Work to be completed
Below are some records. How many of their lines contain the string "computer"? Give the number only.

Collected data

::::

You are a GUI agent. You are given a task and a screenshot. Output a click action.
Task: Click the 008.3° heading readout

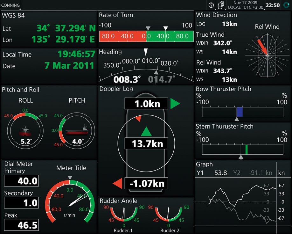point(127,79)
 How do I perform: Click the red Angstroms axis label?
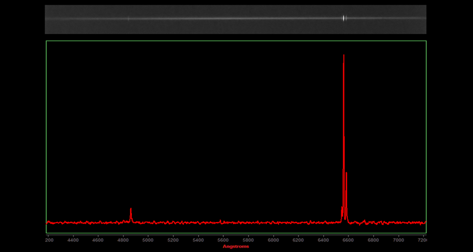[236, 246]
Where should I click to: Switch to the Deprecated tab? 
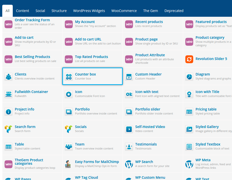(x=174, y=11)
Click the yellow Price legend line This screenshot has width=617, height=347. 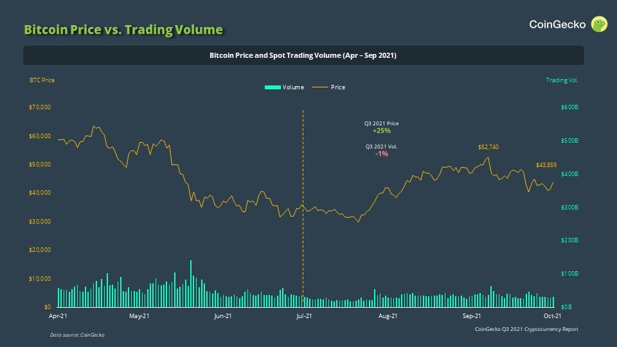(319, 87)
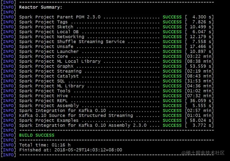Click the Total time 01:16 h text
Screen dimensions: 230x161
click(45, 145)
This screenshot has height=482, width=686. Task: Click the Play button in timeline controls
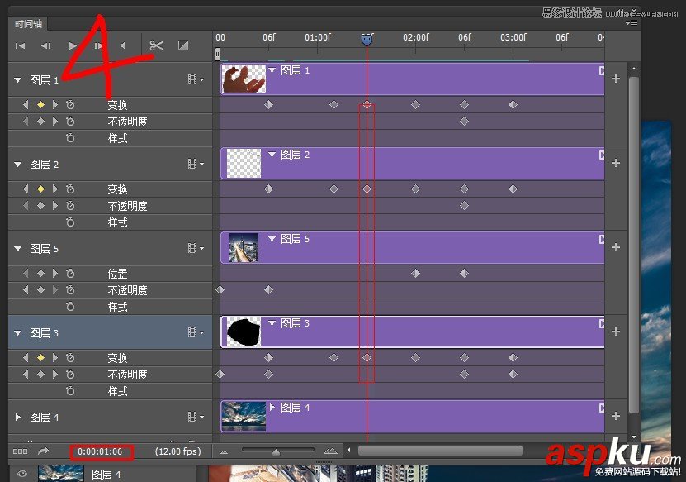72,45
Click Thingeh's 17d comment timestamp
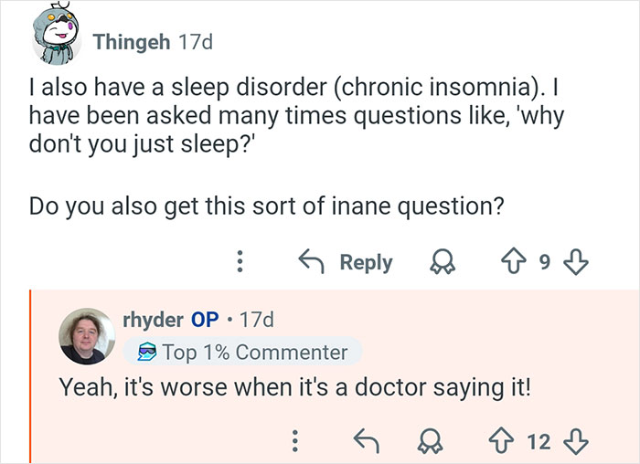Screen dimensions: 640x464 click(x=196, y=42)
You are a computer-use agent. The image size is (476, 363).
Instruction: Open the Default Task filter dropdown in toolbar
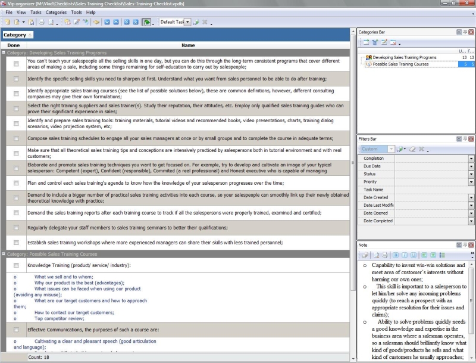click(x=187, y=22)
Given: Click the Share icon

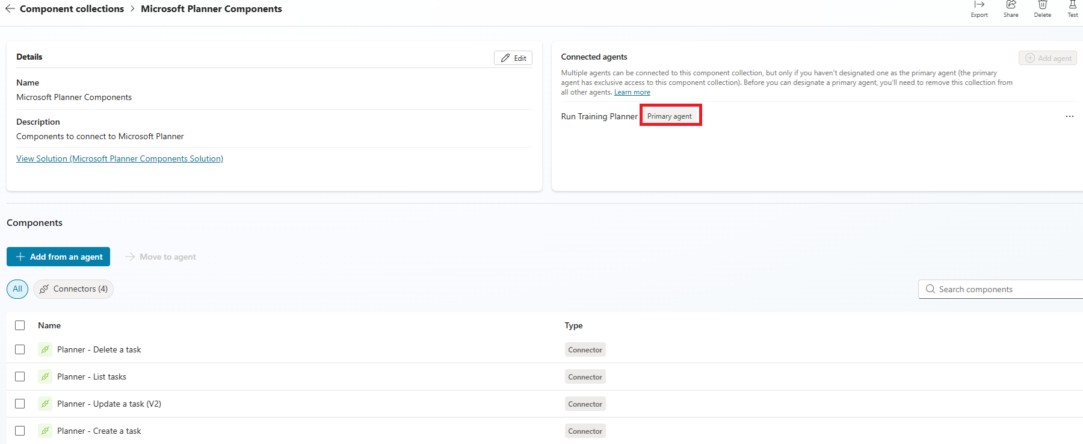Looking at the screenshot, I should [1011, 5].
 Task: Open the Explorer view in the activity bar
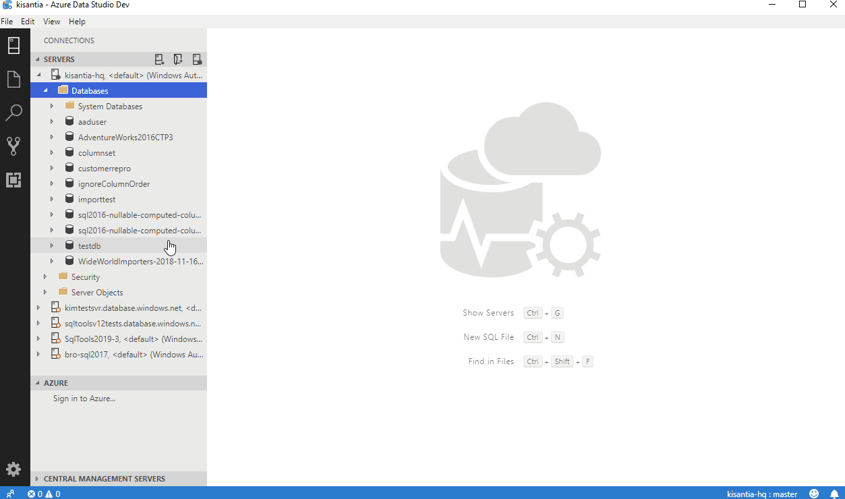(13, 79)
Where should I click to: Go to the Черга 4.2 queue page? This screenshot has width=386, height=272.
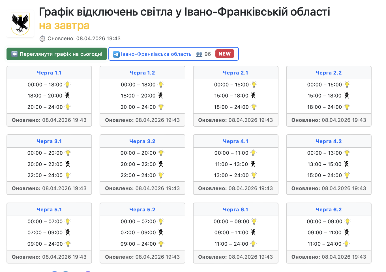(329, 141)
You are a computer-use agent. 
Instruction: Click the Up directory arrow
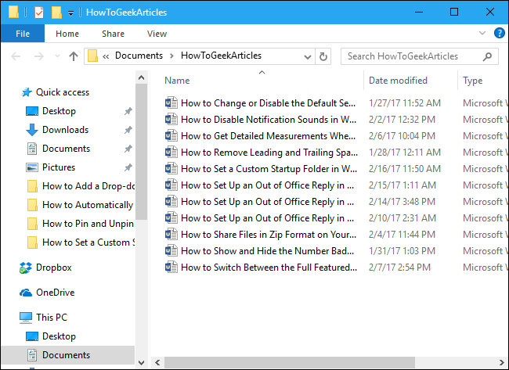point(74,56)
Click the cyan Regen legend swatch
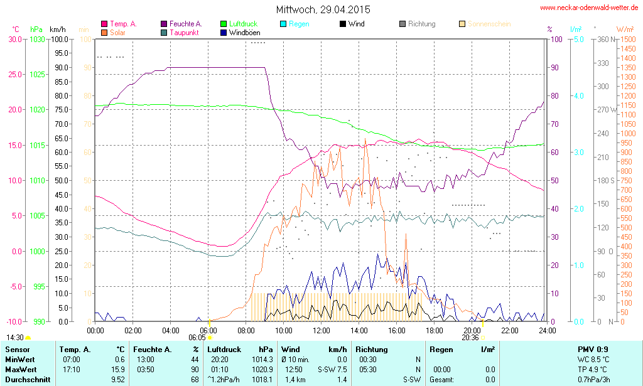The image size is (643, 386). point(283,24)
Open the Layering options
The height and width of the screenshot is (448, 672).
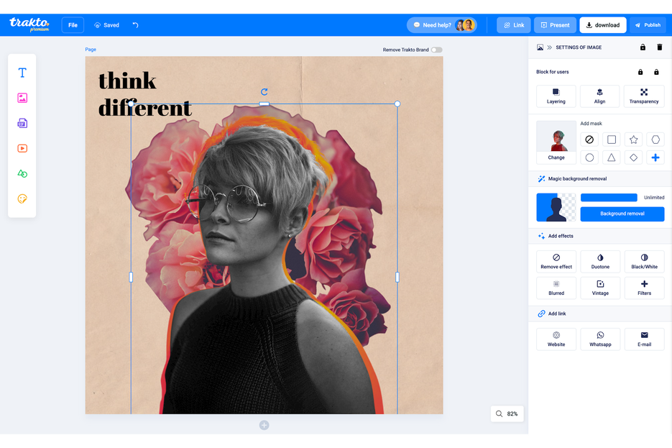click(556, 96)
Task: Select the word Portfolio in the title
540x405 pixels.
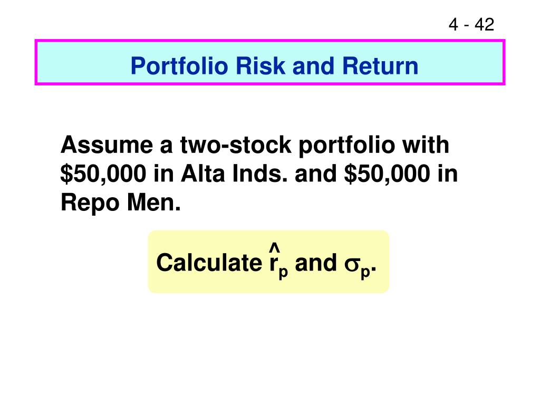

::::

Task solution
2